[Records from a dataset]

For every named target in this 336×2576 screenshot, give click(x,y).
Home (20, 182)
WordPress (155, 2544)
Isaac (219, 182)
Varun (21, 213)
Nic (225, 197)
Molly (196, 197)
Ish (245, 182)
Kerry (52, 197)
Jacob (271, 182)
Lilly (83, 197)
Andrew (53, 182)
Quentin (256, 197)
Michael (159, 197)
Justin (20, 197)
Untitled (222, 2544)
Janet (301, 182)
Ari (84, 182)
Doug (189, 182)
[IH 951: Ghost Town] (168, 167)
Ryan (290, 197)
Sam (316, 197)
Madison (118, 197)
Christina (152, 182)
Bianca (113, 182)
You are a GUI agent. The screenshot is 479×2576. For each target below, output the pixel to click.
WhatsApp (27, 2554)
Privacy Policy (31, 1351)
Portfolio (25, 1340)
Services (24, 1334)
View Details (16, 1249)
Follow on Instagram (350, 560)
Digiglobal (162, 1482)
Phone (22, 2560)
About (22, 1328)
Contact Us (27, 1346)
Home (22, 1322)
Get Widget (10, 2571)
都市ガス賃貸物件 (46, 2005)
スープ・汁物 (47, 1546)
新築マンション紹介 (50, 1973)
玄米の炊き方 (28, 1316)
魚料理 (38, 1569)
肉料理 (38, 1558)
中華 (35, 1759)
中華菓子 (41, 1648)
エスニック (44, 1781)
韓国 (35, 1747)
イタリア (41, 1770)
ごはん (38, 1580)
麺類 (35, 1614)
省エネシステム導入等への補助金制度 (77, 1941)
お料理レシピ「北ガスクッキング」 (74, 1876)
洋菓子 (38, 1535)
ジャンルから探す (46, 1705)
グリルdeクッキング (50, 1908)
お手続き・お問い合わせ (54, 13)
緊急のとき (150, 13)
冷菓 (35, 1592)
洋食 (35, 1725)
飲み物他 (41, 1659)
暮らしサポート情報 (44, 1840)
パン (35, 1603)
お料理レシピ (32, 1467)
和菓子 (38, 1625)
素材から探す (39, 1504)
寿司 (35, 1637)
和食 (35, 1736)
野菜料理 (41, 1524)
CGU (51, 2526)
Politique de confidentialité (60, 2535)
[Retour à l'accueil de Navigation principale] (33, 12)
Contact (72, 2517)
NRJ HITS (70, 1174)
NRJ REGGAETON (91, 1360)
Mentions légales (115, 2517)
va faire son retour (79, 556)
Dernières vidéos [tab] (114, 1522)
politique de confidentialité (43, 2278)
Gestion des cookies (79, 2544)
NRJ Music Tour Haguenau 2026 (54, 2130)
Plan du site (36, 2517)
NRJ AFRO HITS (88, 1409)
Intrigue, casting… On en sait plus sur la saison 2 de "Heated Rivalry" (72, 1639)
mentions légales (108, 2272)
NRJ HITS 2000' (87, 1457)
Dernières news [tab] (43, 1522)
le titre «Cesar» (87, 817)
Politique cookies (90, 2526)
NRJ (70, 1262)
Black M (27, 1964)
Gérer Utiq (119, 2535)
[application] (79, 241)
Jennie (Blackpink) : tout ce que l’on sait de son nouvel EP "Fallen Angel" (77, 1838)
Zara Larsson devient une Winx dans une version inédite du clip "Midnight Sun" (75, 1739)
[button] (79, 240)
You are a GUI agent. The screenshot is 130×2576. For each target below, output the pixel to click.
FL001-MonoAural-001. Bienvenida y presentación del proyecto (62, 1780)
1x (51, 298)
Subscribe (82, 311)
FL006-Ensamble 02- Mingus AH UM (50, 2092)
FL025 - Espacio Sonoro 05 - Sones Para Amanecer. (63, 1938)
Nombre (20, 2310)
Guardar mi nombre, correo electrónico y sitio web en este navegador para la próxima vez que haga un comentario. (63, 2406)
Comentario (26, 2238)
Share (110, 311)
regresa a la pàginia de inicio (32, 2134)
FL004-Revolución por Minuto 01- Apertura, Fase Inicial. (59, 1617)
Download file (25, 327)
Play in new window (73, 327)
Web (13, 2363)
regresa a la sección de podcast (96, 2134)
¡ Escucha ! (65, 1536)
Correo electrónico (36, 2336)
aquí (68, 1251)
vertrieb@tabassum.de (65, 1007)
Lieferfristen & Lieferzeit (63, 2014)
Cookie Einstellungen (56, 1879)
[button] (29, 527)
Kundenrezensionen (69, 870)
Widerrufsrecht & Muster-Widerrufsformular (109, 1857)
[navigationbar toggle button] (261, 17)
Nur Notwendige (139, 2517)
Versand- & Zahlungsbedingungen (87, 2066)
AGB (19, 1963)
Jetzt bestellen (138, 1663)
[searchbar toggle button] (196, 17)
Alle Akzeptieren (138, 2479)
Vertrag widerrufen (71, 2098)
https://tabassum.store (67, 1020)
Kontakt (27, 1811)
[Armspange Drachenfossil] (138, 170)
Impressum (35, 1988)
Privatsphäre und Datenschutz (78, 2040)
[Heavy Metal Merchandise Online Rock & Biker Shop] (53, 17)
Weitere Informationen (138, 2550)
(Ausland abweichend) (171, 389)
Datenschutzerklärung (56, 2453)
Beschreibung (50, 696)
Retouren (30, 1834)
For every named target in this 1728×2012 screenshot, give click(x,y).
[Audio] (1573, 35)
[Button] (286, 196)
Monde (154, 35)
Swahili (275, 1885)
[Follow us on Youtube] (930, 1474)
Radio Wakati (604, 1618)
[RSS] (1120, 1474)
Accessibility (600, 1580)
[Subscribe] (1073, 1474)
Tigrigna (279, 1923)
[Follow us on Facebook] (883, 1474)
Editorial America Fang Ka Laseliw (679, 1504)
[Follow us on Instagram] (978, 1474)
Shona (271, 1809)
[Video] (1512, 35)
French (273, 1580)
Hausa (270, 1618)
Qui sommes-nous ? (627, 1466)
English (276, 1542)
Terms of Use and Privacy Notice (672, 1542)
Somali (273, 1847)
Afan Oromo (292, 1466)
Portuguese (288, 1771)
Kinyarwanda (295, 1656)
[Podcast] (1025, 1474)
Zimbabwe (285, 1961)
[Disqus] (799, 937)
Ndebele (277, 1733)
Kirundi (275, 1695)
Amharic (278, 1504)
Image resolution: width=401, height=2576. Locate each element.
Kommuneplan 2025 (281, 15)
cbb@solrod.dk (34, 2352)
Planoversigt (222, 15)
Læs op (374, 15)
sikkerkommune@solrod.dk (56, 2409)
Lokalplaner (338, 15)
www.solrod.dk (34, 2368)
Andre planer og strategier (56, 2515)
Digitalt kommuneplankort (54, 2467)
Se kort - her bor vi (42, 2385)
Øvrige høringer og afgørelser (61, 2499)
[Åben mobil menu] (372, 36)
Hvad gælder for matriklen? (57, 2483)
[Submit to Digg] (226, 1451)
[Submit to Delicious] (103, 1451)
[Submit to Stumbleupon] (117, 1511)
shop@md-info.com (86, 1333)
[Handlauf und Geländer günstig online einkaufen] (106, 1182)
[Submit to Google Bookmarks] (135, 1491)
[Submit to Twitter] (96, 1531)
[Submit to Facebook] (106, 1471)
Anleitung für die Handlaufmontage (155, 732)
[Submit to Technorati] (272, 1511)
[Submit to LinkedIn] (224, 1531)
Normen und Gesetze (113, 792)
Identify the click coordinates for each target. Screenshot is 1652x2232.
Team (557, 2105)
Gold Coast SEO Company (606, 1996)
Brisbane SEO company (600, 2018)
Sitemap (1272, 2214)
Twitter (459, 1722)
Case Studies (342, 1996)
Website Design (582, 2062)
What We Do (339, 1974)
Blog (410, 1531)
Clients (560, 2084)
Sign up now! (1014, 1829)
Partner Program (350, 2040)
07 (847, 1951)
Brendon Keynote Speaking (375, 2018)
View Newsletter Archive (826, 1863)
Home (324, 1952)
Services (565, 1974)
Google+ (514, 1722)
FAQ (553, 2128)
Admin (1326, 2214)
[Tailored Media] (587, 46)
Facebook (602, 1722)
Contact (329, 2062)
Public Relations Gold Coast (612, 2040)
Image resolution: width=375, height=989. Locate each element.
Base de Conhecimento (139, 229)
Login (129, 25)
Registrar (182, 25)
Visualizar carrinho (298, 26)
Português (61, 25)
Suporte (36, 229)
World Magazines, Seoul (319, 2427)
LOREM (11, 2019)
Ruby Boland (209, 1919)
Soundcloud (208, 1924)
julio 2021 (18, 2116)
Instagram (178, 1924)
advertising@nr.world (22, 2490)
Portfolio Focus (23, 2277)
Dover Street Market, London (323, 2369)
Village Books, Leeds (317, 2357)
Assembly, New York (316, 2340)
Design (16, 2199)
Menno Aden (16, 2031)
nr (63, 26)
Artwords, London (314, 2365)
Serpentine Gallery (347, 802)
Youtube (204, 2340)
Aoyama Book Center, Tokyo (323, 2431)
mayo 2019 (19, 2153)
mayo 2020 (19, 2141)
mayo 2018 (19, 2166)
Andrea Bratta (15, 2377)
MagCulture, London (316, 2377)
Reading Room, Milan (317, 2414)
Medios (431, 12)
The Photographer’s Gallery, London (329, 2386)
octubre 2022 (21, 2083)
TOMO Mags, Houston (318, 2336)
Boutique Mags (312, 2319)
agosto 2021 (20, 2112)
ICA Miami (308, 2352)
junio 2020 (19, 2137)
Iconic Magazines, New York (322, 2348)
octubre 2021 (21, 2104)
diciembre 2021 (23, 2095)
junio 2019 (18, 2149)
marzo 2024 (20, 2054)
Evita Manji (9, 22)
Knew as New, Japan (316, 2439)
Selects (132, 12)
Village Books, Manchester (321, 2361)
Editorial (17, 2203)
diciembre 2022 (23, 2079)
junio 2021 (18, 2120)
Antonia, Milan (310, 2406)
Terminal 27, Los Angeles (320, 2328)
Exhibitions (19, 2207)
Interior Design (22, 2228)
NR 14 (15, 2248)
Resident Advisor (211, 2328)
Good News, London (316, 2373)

## Task to complete
Print exactly the lines above, between the one holding "Home (22, 1322)" and the one holding "ジャンルから探す (46, 1705)", inclusive, and nothing besides.

## Exercise solution
Home (22, 1322)
Get Widget (10, 2571)
都市ガス賃貸物件 (46, 2005)
スープ・汁物 (47, 1546)
新築マンション紹介 (50, 1973)
玄米の炊き方 (28, 1316)
魚料理 (38, 1569)
肉料理 (38, 1558)
中華 (35, 1759)
中華菓子 (41, 1648)
エスニック (44, 1781)
韓国 (35, 1747)
イタリア (41, 1770)
ごはん (38, 1580)
麺類 (35, 1614)
省エネシステム導入等への補助金制度 (77, 1941)
お料理レシピ「北ガスクッキング」 (74, 1876)
洋菓子 (38, 1535)
ジャンルから探す (46, 1705)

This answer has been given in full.